Document excerpt:
--- START ---
November 25, 2008
The UK Information Commissioner is to be given sweeping new powers to fine those in Whitehall and private companies who deliberately or recklessly lose confidential personal information, Jack Straw, the justice secretary, disclosed yesterday.
The level of fines, which is still being negotiated, could in the worst cases run to millions of pounds.
Straw is also considering a ban on the sale of information from the electoral register, after more than 1,600 complaints to the information commissioner about the online misuse of people’s details. They included a police officer whose family’s name and address, along with a map to their house, appeared on a website, along with details of somebody who had been a victim of identity fraud.
Richard Thomas, the Information Commissioner, has said the ready availability of so much personal information is a threat to privacy, and sometimes to security.
December 14, 2007
A new survey released by the IT Compliance Policy Group has pointed to a direct link between an organization’s success at IT and corporate compliance and the number of security breaches they suffer.
--- END ---
Dataset entries:
--- START ---
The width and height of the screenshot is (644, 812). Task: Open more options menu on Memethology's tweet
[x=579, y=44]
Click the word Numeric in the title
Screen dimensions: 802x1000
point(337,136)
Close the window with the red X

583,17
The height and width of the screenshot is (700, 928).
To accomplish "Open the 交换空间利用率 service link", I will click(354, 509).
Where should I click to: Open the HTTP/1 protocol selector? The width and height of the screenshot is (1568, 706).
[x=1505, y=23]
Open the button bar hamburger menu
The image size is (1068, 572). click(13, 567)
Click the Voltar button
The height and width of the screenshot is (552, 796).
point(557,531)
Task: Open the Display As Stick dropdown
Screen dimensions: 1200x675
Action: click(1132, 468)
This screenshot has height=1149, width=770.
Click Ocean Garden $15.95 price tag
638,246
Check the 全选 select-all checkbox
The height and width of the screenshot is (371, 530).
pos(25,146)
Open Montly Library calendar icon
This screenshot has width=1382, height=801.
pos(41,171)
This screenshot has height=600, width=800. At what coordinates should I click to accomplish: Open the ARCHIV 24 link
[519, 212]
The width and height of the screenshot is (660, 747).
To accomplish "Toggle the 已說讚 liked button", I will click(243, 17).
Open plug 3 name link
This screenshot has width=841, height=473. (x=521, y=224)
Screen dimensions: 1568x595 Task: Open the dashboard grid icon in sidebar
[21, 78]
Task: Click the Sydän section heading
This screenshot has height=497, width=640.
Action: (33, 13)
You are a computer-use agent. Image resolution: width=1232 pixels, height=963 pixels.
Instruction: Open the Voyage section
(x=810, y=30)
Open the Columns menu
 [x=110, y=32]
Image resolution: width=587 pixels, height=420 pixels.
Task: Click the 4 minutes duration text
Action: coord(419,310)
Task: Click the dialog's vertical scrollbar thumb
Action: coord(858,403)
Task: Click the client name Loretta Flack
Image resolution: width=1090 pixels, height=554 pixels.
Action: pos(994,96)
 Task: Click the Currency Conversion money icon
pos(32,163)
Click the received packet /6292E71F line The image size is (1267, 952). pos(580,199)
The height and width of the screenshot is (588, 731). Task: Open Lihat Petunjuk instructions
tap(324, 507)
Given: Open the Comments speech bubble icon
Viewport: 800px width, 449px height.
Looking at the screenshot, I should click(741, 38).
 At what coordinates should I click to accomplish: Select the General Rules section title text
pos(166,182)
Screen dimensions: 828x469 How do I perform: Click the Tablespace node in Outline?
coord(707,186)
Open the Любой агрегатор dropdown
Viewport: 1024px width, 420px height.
--- END ---
Instructions:
a – According to the data protection news text, which details about the police officer's family appeared on a website? List all of them.
b – Continue the data protection news text from its last sentence, the one about the IT Compliance Policy Group survey.
The lines have nothing to do with this work.

Answers per task:
a –
- The family's name
- Their address
- A map to their house

b –
According to the research, which looked at 2,000 different companies, those with 10 or more audit deficiencies will have at least 12 data security breaches in the year. Companies with two or fewer compliance deficiencies annually are likely to have two or fewer data losses or thefts in the same time period, according to the report
December 12, 2007
News emerged yesterday of two separate data losses that will once more leave UK Goverment agencies red-faced. In Northern Ireland, the Driver & Vehicle Agency (DVA) admitted that it had lost 6,000 driver records on two discs being sent to the agency’s headquarters in Swansea. The DVA confessed that the data had not been encrypted and included details of 7,685 vehicles and more than 6,000 vehicle keepers.
The data includes the keeper’s name, address, registration mark of the vehicle, chassis number, make and colour.
In a separate incident Finance Secretary John Swinney will today tell MSPs how a package containing details of 200 people went missing temporarily. The package containing pension benefit statements was lost after being sent from the Scottish Public Pensions Agency to NHS Greater Glasgow on October 26.
November 27, 2007
Following the data loss debacle at Her Majesty’s Revenue and Customs in the UK, the government has admitted that it will consider revising the 1998 Data Protection Act in an effort to ensure such a large-scale security breach does not happen again.
The Ministry of Justice has now confirmed that the review - to be carried out by information commissioner Richard Thomas and Mark Walport, director of medical research charity the Wellcome Trust - will consider whether there should be changes to the way the Data Protection Act works.
The incident has also prompted calls for a review of proposed information sharing legislation, which would enable government agencies to share more data about UK citizens.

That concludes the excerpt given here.